What to do. Find every line in the material below that contains the string "Click", and copy each of those lines. Matches are case-sensitive.

Provided material.
=======

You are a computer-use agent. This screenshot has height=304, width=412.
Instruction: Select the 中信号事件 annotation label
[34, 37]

=======

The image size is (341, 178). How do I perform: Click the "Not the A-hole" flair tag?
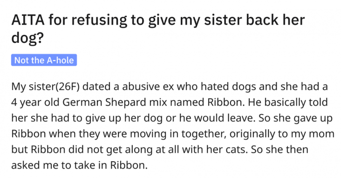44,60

=======

Response for this exercise.
The image size is (341, 178). How do I perform: Click the "Not the A-hole" flair tag?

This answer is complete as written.